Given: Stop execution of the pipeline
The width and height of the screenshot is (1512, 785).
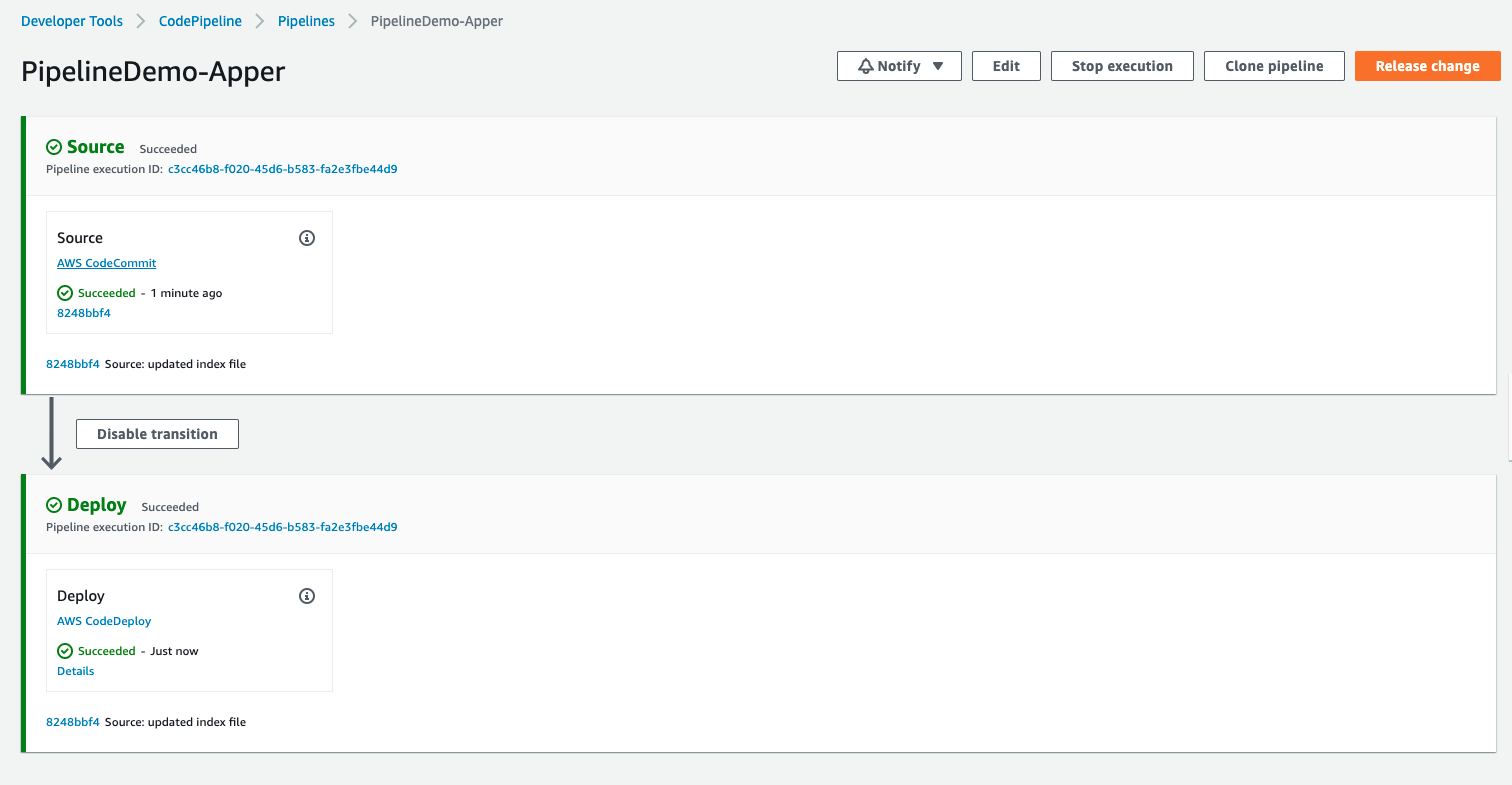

● ● ● ●

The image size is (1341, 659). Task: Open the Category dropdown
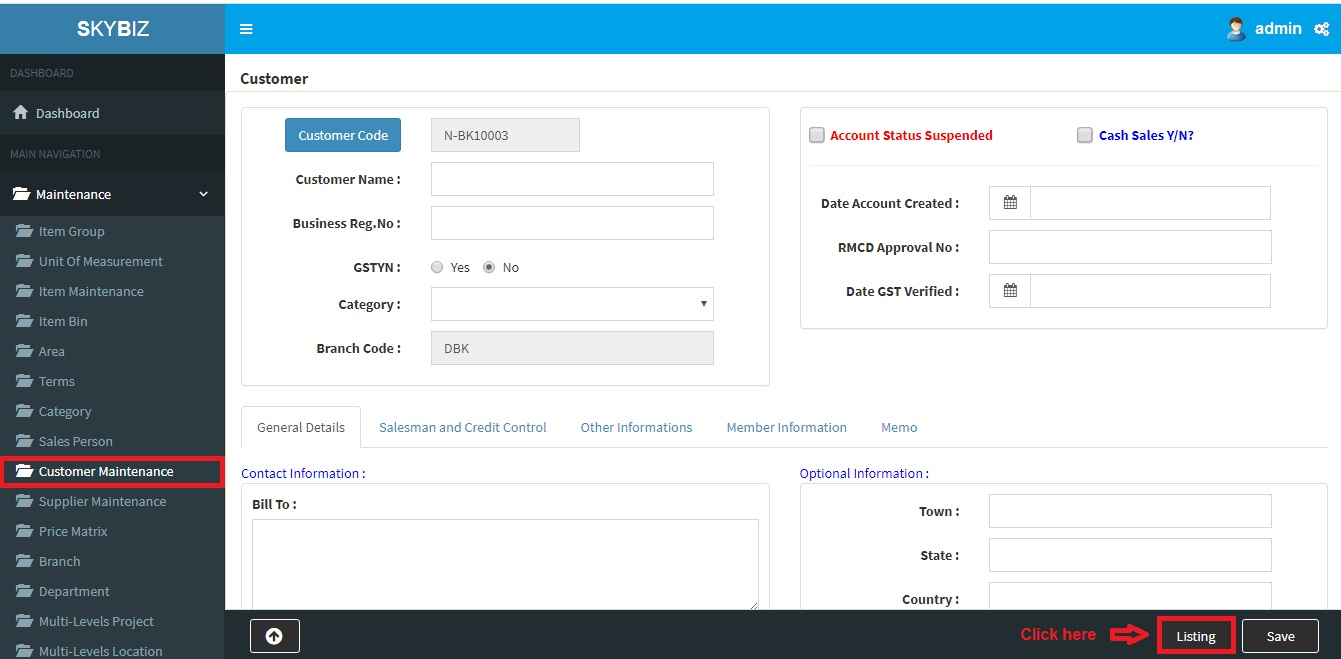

● ● ● ●

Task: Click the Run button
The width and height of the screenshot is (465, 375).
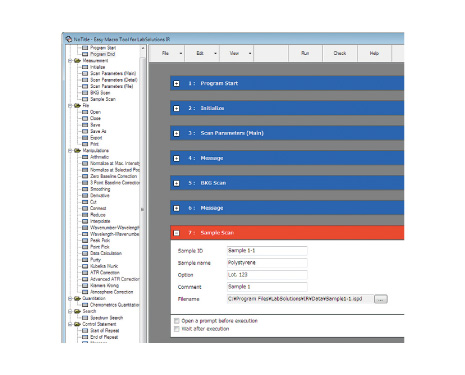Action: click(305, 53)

● ● ● ●

*Assigned task*
Transcribe the records above from the line holding "Given: Stop execution of the pipeline" down to the line holding "The width and height of the screenshot is (1512, 785).", inclusive, without adding anything.

*Solution for this task*
Given: Stop execution of the pipeline
The width and height of the screenshot is (1512, 785).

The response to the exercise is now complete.